NEIL R. TOMS AND NANCY J. TOMS, APPELLANT
v.
THE BOARD OF SUPERVISORS OF WASHINGTON TOWNSHIP, APPELLEE



Appeal from the Order of the Court of Common Pleas of Berks County, in the case of Neil R. Toms and Nancy J. Toms v. The Board of Supervisors of Washington Township, No. 89 November 1986, AD.

COUNSEL

Paul A. Prince, Prince and Prince, P.C., for appellant.

Thomas G. Parisi, with him, Richard L. Orwig, O'Pake, Malsnee & Orwig, P.C., for appellee.

Judges Craig and Palladino, and Senior Judge Barbieri, sitting as a panel of three. Opinion by Judge Craig.

Author: Craig

[ 123 Pa. Commw. Page 166]

Neil and Nancy Toms challenge the Washington Township Zoning Ordinance as exclusionary, alleging that it failed to make any provision for a trash transfer station.

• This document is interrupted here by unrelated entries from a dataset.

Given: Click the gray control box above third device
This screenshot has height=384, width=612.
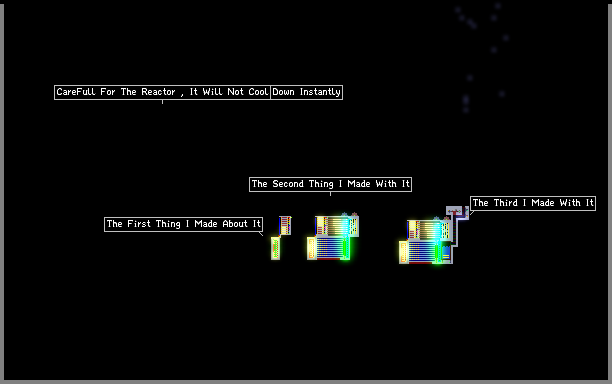Looking at the screenshot, I should (454, 211).
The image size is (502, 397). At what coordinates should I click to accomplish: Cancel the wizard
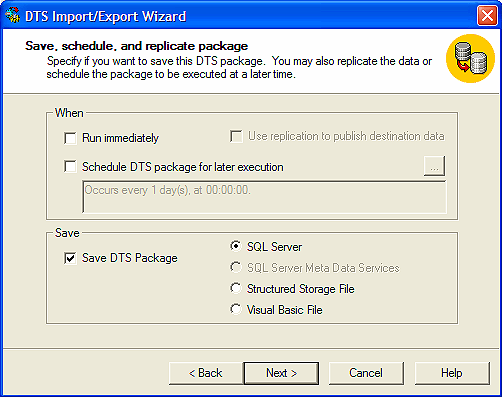[x=366, y=373]
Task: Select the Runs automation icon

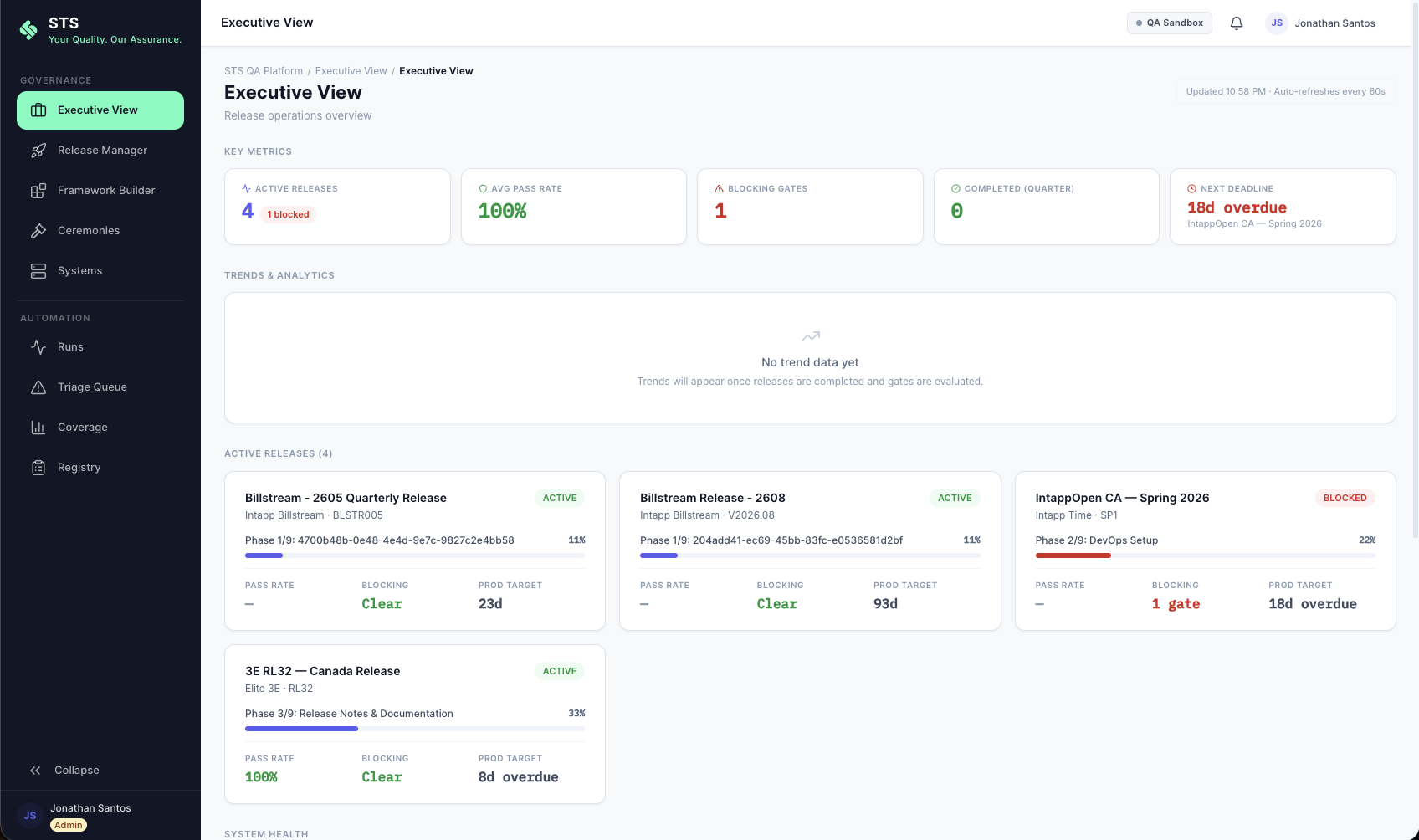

The Washington Township Board of Supervisors rejected the Toms' challenge and proposed curative amendment, concluding that the existing zoning ordinance permitted the use in question. The court of common pleas affirmed without taking additional evidence.*fn1 We reverse and remand.

The undisputed facts are reflected by the board's findings. The trial court succinctly summarized them as follows:

[ 123 Pa. Commw. Page 167]

In November of 1985, appellants opened a 'refuse transfer station' on their property in the area immediately adjacent to the residence. The refuse transfer station consisted of a 50 foot long, 9 foot high retaining wall. In front of, and below the top of the wall, appellants placed one, and sometimes two industrial trash bins. Trash trucks would pick up trash in the early morning of each business day, transport the trash to the transfer station and empty the collected trash into the industrial trash bin or bins. On or near the same day as the trash was dumped in the bins, appellants caused the filled bins, with their contents of trash, to be hauled away and an empty bin or bins to be substituted for them. The appellants had no zoning or other permit authorizing them to construct and operate the transfer station. Consequently, the Washington Township Zoning Officer advised them that they were operating the transfer station in violation of the Washington Township Zoning Ordinance. They then sought a curative amendment to the township zoning ordinance permitting such a 'trash transfer station' in the 'R-1', Rural Conservation District. The Board of Supervisors refused to enact it.

On appeal, the Toms contend that the township's zoning ordinance is exclusionary because trash transfer stations, clearly prohibited in all non-industrial districts, are also excluded from the industrial district by section 901, which reads:

Section 901. Use Regulations ;

3. The following uses shall not be ...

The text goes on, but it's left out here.